(Problem): An exact repeat is needed of the lines from the one with "Image resolution: width=852" through the last line of the data below. Please omit the pictures.

================

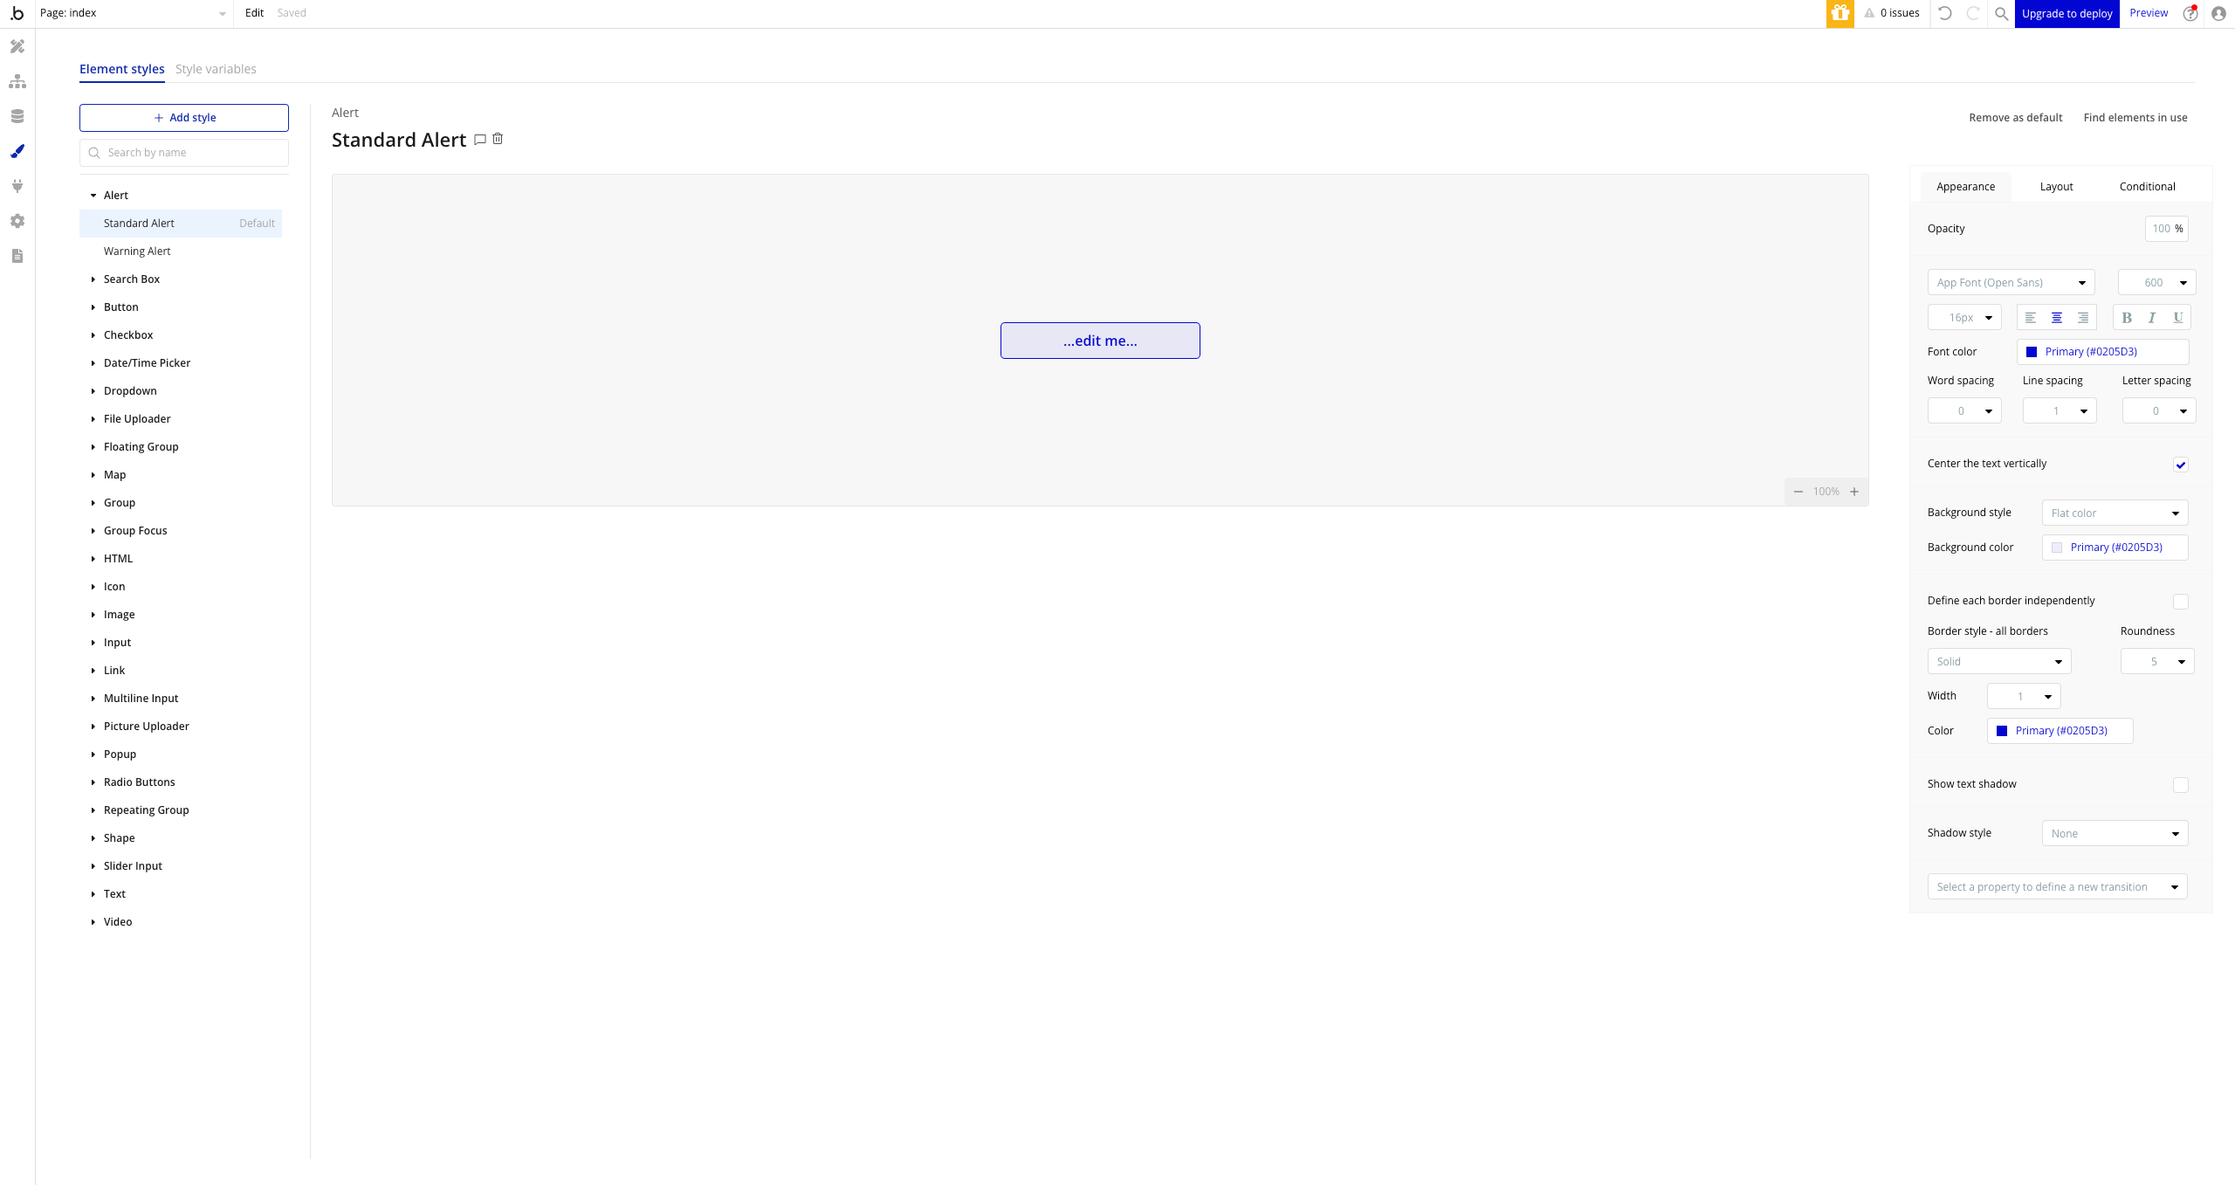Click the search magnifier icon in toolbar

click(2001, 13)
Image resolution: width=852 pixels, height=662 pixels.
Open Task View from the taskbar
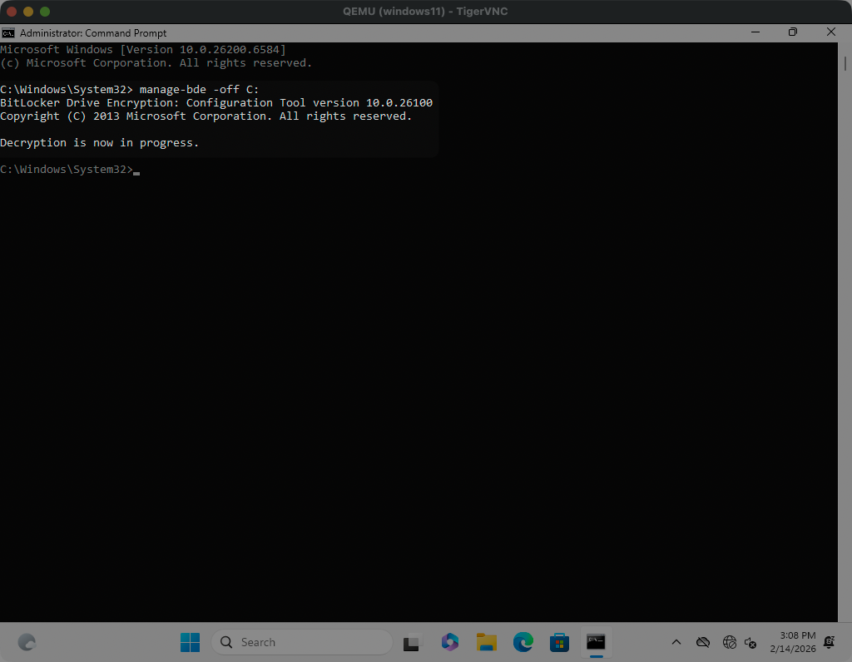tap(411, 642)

================

(Result for this exercise):
Image resolution: width=852 pixels, height=662 pixels.
Open Task View from the taskbar
tap(411, 642)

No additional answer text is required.